[Assignment]
Search the data below, and report every line in which "from" occurs.

[Stored data entries]
★ ★ ★

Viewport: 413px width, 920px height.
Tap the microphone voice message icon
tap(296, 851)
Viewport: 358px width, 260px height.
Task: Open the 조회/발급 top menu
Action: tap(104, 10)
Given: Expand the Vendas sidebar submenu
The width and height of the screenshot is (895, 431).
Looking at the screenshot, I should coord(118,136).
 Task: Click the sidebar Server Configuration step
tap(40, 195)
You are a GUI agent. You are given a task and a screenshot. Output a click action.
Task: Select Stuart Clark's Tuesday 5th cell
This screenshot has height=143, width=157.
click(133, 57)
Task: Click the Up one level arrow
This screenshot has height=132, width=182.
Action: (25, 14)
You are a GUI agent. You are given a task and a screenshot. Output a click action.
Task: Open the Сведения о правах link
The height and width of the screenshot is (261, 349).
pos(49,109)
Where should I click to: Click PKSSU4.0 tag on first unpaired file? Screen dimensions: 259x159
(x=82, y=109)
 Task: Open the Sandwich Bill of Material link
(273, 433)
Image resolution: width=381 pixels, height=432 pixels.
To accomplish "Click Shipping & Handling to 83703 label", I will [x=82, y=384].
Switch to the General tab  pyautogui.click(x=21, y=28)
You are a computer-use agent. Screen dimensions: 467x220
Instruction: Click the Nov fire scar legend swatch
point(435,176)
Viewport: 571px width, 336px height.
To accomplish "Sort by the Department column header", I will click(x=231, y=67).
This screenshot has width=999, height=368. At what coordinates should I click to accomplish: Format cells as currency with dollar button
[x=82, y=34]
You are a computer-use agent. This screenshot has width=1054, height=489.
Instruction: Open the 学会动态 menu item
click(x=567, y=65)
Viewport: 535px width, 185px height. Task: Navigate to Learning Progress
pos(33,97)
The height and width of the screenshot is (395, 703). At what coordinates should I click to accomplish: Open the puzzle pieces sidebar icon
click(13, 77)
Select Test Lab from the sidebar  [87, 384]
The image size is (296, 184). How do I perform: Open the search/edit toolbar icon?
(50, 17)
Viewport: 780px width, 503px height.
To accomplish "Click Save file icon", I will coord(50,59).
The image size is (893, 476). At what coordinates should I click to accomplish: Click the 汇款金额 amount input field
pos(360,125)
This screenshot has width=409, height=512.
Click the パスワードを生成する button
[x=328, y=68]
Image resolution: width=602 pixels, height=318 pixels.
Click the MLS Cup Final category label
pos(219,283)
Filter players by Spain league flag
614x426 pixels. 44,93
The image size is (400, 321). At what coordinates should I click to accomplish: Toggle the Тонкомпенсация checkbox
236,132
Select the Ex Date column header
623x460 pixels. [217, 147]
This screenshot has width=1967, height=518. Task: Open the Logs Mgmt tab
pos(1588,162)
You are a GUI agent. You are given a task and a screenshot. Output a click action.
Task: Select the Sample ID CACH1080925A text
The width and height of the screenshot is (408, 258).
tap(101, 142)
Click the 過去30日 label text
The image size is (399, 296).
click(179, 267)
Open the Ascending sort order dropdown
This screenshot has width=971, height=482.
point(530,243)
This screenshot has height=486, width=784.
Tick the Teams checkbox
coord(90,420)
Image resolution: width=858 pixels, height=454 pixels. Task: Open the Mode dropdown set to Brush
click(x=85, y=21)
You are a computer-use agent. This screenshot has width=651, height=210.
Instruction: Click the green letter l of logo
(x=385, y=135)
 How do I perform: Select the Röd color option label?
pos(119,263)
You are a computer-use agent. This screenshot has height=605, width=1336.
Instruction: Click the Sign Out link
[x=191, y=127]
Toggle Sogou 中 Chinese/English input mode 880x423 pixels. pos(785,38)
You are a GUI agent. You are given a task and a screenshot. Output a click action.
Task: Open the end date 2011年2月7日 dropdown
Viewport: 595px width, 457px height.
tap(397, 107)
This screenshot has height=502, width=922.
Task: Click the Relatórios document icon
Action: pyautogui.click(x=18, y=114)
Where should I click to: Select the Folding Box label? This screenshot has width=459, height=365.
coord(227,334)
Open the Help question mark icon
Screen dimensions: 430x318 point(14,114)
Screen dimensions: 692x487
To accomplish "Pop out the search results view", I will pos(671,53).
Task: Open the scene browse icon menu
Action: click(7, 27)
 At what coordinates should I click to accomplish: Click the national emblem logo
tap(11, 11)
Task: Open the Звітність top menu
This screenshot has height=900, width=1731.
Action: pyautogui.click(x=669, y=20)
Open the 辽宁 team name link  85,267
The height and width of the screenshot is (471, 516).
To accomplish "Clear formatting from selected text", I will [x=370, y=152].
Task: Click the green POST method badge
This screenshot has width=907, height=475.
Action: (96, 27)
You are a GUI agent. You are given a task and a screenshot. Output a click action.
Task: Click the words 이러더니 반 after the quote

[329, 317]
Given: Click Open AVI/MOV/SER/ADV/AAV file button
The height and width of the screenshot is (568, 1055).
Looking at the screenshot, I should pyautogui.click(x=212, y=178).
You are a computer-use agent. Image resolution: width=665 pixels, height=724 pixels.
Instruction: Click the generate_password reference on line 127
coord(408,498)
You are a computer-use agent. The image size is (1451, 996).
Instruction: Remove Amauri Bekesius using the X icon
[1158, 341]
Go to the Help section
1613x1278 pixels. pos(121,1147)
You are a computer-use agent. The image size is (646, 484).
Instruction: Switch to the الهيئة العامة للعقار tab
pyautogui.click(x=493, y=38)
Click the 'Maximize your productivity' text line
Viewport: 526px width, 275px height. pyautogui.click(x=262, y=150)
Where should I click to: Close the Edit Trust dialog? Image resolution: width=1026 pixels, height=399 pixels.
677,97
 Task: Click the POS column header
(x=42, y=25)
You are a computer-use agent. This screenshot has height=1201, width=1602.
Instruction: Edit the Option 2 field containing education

★ ★ ★

[Your response]
Select Test Lab from the sidebar  [87, 384]
To accomplish "Clear formatting from selected text", I will [x=370, y=152].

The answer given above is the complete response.